* **Work to complete**
Starting from the top of the entries below and ending with the line containing "Task: Click the arrow beside Sony ILCE-7C", restate every line word for word, pictures omitted.

* **Dataset entries**
Segment Open

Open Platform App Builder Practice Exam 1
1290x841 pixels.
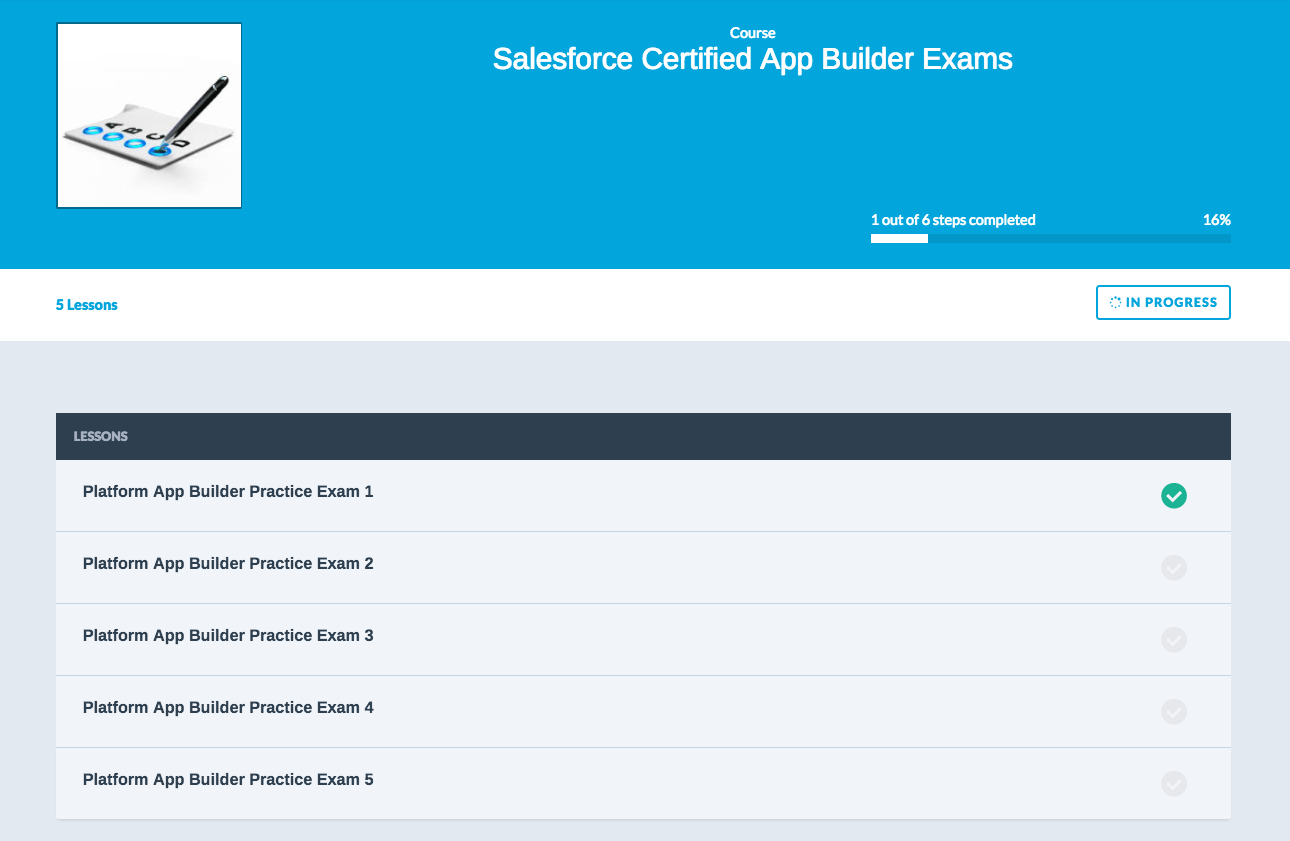click(x=228, y=492)
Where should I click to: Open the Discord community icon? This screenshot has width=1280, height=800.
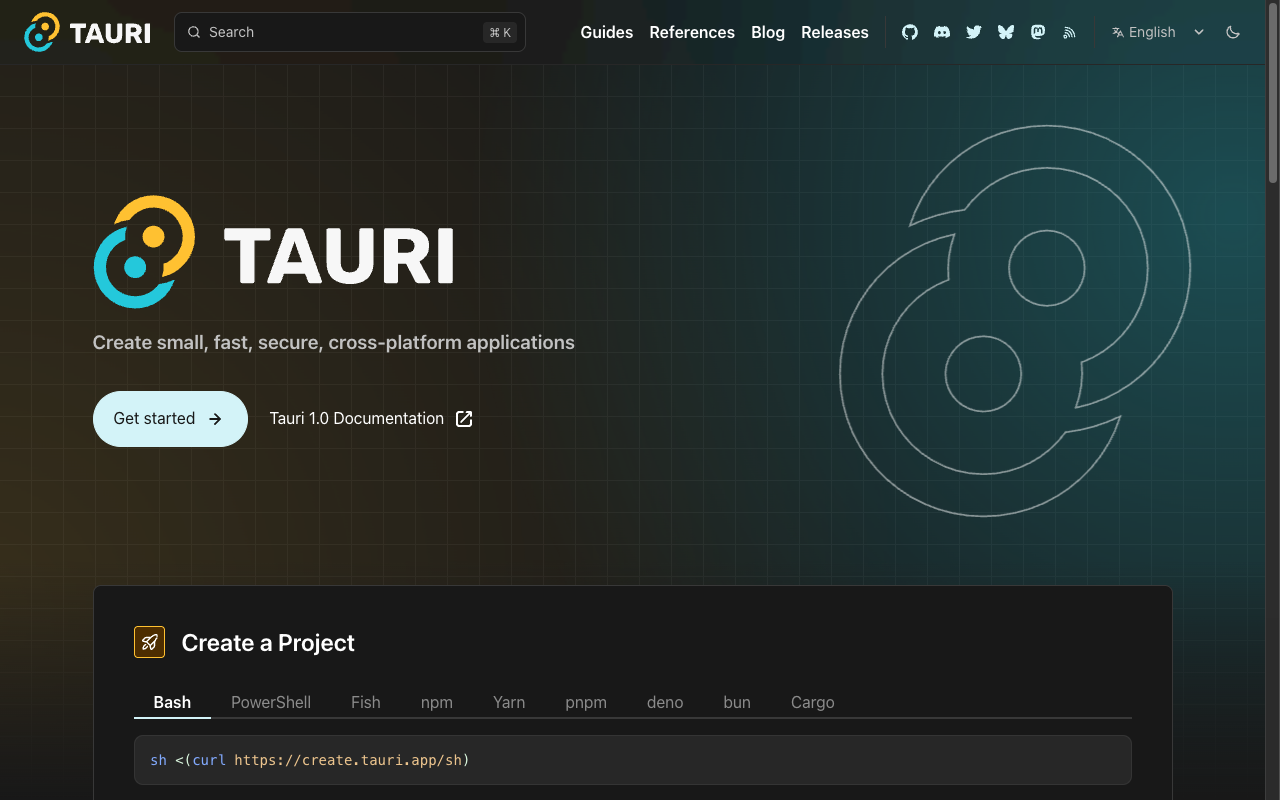point(941,32)
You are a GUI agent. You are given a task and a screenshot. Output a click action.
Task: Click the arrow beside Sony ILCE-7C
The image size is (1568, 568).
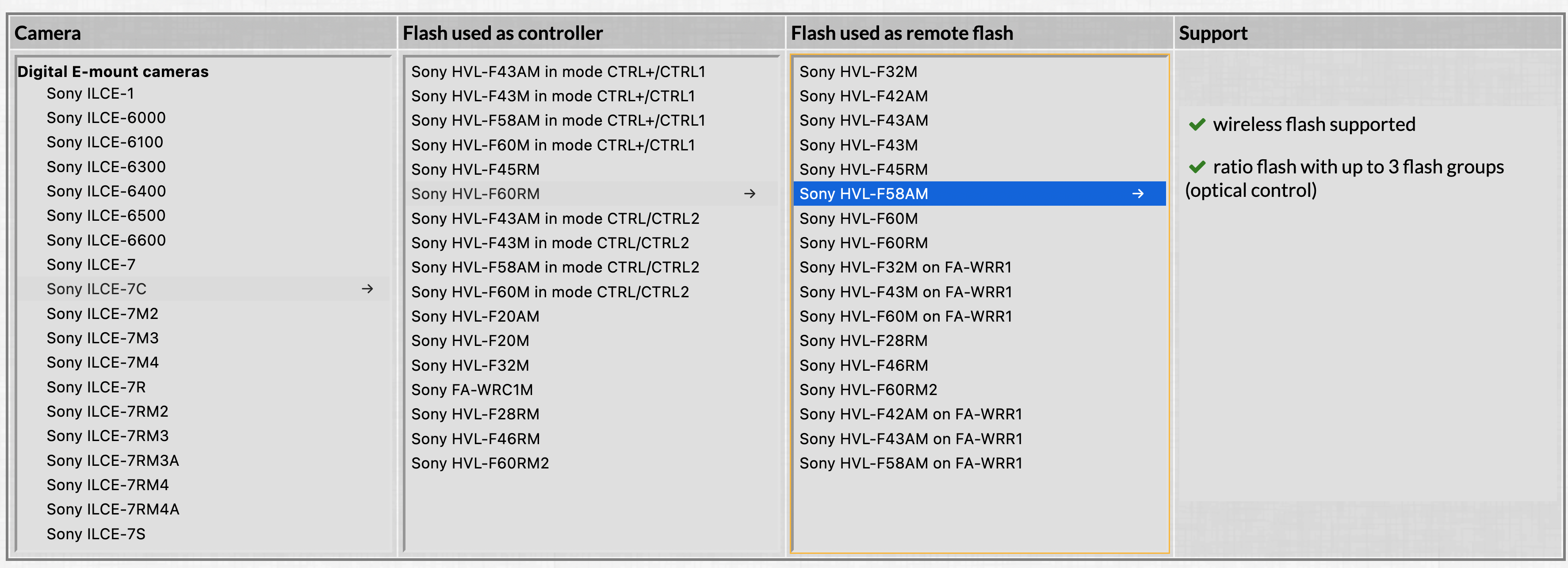coord(367,289)
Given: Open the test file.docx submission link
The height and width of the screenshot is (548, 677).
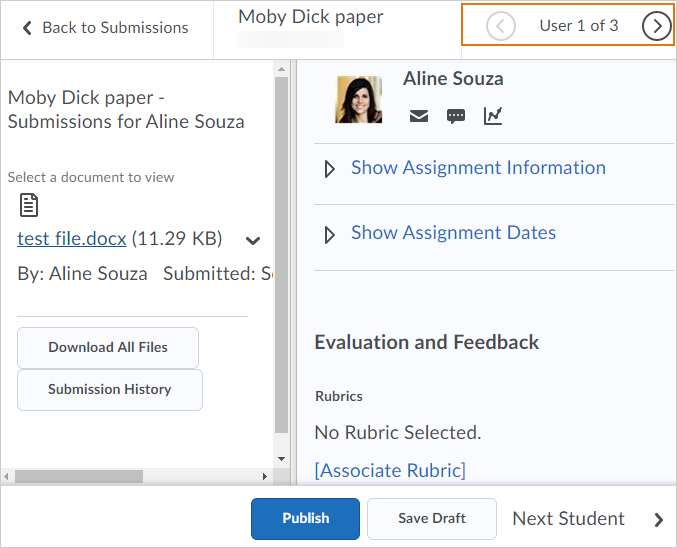Looking at the screenshot, I should click(x=72, y=239).
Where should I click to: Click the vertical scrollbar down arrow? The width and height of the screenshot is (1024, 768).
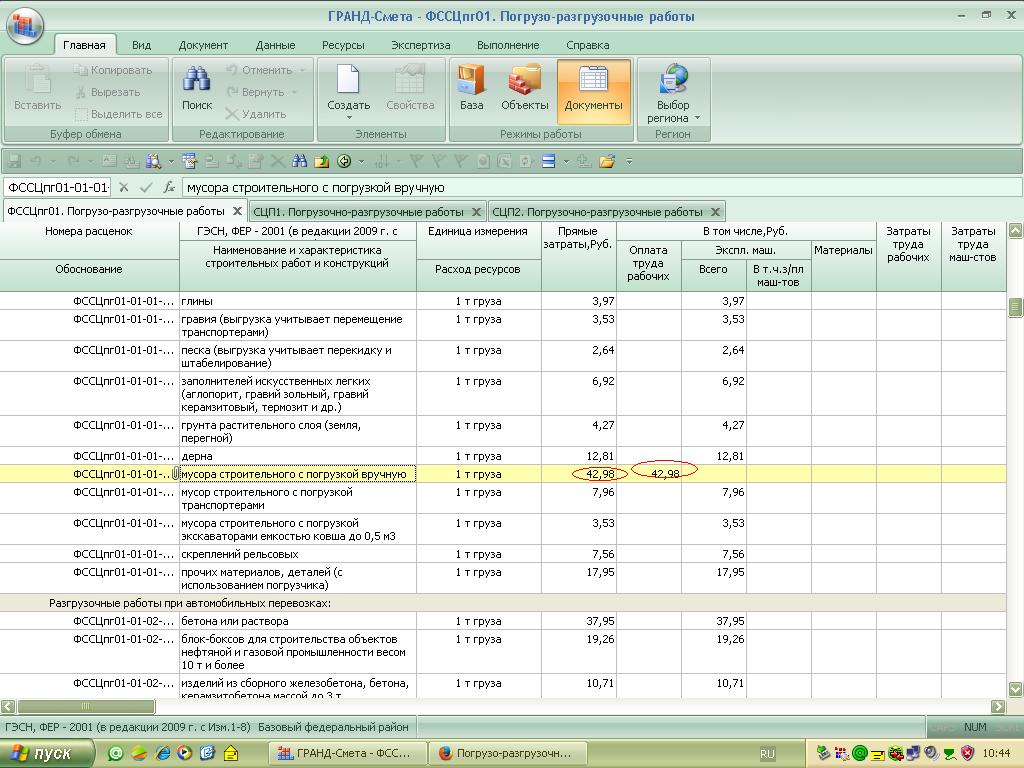tap(1015, 689)

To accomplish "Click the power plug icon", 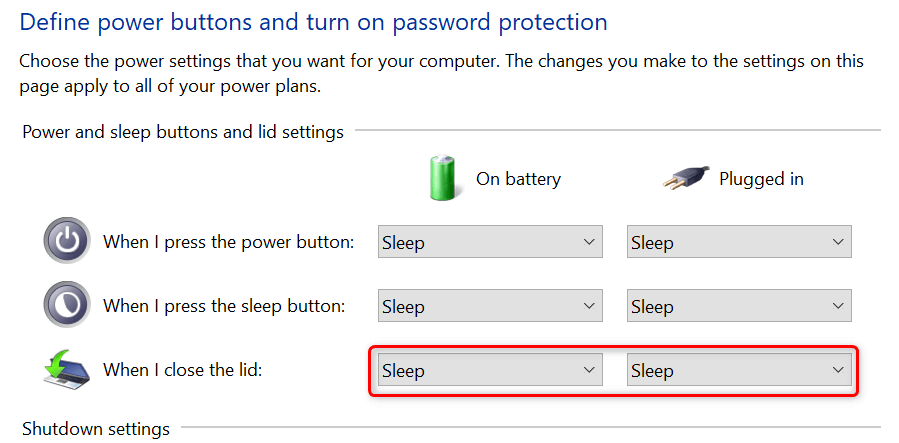I will point(684,179).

Segment Closed

* **Result of this task**
Open Platform App Builder Practice Exam 1
1290x841 pixels.
click(x=228, y=492)
Where should I click to: Open the Discord community icon? This screenshot has width=1280, height=800.
point(941,32)
You are a GUI agent. You are given a task and a screenshot. Output a click action.
Task: Click the arrow beside Sony ILCE-7C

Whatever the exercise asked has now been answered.